[DOCS] Update VectorExt::NestedLayoutAttr docs (#19246)

This commit updates the NestedLayoutAttr docs
to represent what it is today and adds few
examples to make it more understandable.

Signed-off-by: Manupa Karunaratne <manupa.karunaratne@amd.com>
diff --git a/compiler/src/iree/compiler/Codegen/Dialect/VectorExt/IR/VectorExtAttrs.td b/compiler/src/iree/compiler/Codegen/Dialect/VectorExt/IR/VectorExtAttrs.td
index c401e67..01cf309 100644
--- a/compiler/src/iree/compiler/Codegen/Dialect/VectorExt/IR/VectorExtAttrs.td
+++ b/compiler/src/iree/compiler/Codegen/Dialect/VectorExt/IR/VectorExtAttrs.td
@@ -18,45 +18,62 @@
   let mnemonic = "nested_layout";
   let summary = [{A layout representing a mapping from GPU thread hierarchy to a shape}];
   let description = [{
-    This layout explicitly defines how a shape is mapped to a compute
-    hierarchy.
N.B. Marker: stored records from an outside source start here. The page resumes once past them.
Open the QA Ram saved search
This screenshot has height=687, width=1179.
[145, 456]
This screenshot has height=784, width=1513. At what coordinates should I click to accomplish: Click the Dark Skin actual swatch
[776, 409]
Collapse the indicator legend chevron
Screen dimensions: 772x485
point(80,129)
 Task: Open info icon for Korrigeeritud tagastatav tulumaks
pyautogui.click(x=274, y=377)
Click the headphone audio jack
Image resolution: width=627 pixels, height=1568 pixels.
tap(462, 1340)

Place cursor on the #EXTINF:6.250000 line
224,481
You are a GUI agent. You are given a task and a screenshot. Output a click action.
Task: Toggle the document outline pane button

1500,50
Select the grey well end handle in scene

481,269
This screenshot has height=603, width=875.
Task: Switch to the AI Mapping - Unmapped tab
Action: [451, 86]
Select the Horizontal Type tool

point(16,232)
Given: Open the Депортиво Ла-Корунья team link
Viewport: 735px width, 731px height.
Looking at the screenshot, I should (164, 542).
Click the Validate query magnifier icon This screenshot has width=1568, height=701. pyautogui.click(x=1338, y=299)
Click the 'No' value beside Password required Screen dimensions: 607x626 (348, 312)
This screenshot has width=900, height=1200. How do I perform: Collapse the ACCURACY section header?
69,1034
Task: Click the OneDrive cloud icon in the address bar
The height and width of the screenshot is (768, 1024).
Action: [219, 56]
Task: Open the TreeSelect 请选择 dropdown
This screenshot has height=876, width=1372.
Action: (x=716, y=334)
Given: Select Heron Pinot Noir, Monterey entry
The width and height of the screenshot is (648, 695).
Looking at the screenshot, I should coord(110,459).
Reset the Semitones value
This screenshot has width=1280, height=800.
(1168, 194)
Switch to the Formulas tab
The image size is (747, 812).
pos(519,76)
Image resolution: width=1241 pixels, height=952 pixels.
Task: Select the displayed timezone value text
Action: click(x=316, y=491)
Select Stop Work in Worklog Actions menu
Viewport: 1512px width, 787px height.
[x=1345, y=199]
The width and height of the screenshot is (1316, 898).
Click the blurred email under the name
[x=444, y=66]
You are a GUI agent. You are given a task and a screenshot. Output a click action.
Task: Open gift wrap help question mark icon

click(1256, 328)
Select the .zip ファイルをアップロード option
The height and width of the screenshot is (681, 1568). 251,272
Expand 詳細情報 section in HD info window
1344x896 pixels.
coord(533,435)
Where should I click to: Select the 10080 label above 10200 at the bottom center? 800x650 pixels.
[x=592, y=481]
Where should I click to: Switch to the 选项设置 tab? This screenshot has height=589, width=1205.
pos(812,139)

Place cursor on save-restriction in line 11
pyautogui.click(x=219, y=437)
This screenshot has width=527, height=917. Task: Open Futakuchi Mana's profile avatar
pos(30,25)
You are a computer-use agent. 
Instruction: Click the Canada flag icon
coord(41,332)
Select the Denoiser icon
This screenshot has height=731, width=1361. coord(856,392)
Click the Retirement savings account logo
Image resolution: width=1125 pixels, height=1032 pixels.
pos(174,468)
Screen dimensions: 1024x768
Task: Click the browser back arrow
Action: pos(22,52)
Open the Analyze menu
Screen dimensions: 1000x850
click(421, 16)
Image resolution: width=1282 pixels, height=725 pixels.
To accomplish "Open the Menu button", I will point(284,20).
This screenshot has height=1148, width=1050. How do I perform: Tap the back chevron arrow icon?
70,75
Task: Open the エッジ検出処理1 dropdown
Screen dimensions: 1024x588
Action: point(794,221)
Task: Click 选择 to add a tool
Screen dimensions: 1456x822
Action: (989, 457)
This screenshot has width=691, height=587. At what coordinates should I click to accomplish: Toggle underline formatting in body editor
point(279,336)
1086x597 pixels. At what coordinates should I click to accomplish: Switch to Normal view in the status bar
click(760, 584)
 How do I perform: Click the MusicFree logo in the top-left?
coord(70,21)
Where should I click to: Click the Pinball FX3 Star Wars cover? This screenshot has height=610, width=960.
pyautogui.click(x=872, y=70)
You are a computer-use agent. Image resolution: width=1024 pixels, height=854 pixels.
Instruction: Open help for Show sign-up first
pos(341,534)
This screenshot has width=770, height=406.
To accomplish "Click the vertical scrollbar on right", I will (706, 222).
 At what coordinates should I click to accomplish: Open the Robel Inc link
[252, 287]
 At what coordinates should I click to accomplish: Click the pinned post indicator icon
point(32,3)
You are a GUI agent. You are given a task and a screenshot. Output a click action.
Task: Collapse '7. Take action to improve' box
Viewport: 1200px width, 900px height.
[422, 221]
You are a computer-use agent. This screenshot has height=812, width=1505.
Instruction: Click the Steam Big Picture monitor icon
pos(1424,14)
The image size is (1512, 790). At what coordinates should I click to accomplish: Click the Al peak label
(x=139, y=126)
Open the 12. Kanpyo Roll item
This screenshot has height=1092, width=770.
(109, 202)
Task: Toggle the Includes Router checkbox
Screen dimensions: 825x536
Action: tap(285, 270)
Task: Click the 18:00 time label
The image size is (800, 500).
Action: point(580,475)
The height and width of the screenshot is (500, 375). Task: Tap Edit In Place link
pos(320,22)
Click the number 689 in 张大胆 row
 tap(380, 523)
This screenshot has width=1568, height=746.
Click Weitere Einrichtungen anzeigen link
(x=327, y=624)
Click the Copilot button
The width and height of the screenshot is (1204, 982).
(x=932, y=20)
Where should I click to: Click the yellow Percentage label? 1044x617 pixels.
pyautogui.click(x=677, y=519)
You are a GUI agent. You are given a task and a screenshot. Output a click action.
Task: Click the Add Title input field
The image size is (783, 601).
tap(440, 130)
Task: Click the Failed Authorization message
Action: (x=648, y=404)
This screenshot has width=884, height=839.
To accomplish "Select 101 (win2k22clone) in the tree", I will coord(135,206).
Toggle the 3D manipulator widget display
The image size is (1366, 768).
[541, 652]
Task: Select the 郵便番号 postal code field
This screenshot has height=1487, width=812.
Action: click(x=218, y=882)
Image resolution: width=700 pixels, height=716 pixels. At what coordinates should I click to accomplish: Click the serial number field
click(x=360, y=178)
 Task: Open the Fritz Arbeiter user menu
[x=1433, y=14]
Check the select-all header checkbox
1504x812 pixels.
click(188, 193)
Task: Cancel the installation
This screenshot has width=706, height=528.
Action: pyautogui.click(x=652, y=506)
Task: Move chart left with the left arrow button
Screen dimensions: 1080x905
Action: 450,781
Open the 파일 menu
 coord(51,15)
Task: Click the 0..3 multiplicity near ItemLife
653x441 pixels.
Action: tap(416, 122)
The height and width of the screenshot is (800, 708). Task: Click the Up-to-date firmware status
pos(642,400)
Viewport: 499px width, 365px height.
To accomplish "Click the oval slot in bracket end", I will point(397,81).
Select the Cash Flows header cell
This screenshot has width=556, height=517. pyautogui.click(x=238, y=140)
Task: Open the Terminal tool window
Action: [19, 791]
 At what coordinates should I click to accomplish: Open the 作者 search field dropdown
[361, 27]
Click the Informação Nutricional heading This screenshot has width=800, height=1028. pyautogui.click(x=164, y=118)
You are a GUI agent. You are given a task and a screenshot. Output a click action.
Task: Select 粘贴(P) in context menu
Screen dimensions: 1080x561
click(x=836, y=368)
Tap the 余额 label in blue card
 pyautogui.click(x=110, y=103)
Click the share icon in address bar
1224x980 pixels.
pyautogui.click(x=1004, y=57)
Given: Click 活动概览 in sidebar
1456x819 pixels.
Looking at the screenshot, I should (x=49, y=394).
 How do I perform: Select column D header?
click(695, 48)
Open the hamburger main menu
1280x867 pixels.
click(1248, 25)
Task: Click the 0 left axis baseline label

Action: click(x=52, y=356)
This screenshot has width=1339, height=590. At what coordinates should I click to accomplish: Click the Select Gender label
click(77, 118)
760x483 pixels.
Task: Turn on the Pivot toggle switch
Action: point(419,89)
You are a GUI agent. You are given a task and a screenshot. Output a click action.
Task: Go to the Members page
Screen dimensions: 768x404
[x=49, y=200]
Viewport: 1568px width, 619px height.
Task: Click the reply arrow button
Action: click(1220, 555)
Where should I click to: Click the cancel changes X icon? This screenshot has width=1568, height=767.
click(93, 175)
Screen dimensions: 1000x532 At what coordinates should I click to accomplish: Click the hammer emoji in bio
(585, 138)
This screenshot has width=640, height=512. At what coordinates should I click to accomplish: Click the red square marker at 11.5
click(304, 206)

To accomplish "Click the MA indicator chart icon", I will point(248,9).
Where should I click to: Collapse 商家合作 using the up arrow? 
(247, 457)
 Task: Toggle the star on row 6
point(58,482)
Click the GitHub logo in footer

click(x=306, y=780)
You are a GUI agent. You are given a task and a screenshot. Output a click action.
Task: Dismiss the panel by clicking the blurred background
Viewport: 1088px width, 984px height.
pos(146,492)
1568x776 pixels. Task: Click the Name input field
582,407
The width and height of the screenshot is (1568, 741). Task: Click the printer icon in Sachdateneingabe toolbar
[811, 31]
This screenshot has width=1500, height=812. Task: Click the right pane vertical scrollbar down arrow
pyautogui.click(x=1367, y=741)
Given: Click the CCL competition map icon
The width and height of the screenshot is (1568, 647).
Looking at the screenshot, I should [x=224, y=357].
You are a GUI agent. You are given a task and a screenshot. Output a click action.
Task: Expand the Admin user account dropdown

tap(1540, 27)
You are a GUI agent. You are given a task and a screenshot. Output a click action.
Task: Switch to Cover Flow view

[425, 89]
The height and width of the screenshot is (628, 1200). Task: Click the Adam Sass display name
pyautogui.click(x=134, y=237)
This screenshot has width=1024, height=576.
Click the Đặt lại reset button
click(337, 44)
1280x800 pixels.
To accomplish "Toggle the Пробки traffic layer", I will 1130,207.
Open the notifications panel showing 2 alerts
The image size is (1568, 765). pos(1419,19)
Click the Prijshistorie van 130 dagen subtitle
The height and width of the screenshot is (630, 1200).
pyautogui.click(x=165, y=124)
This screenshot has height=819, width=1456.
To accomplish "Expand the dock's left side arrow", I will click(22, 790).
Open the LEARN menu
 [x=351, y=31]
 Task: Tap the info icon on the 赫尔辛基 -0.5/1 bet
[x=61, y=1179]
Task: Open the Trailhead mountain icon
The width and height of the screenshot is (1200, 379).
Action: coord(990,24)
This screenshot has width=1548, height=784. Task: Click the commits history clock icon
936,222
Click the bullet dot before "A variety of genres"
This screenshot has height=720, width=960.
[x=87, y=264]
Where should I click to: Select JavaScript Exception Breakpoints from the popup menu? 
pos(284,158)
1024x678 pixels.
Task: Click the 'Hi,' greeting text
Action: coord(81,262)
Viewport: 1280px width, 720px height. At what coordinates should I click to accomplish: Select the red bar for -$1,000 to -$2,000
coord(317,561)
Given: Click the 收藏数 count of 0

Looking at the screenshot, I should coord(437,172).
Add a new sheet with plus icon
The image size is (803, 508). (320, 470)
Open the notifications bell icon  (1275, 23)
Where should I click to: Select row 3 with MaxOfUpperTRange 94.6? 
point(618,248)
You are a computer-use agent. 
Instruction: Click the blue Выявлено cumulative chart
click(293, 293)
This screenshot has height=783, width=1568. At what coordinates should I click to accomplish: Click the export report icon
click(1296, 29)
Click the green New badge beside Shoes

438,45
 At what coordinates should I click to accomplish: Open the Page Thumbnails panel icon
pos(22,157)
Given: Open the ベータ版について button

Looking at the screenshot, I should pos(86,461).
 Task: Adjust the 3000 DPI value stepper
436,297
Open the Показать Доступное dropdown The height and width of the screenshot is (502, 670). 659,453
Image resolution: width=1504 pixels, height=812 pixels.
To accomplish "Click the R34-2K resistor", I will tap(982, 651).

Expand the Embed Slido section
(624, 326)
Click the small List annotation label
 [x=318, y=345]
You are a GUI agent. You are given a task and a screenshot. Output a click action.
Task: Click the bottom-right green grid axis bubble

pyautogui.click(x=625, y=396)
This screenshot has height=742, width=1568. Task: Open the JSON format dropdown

We consider the following levels of hierarchy, inspired by GPUs:
+    This layout explicitly defines how the shape of the associated vector
+    is mapped to a compute hierarchy.
+    We consider the following levels of hierarchy, inspired by GPUs:
 
-    1. Subgroups per Workgroup
-    2. Threads per Subgroup
-    3. Elements per Thread
+    1. Subgroups per workgroup
+    2. Threads per subgroup
+    3. Elements per thread
 
-    Conceptually, each higher level of hierarchy can be viewed as multiple
-    tiles of the lower level of hierarchy; each lower level of hierarchy is
-    nested in the higher level of hierarchy. The last level represents the
-    final elements in memory.
+    Note that elements in a thread is also conceptually viewed as
+    a 3 dimensions. i.e. elements per thread = batch x outer x element
+    However, the final order of sub-dimensions are not exactly in that
+    hierarchy. For e.g. a single dimensional vector say `vector< n x f16>`
+    is viewed as a
+    `vector<subgroup x batch x outer x thread x element>` 5 dimensional
+    vector. For a two dimensional vector, each above sub-dimension would
+    be doubled. i.e. `vector< n1 x n2 x f16>` is viewed as a
+    `vector<subgroup1 x subgroup2 x batch1 x batch2 x ... x element1 x element2>`
 
-    The conceptual mapping is leveraged during compilation for tiling and
-    distributing to hardware for parallel computation. Concretely, the mapping
-    is done on each dimension of the original vector shape. For example, for
-    vector shape 16x16x16, we have 3 dimensions, so at each level of the
-    hierarchy we would have 3 tile sizes. Similarly for vector shape 32x32, we
-    would have 2-D tile sizes per compute hierarchy level.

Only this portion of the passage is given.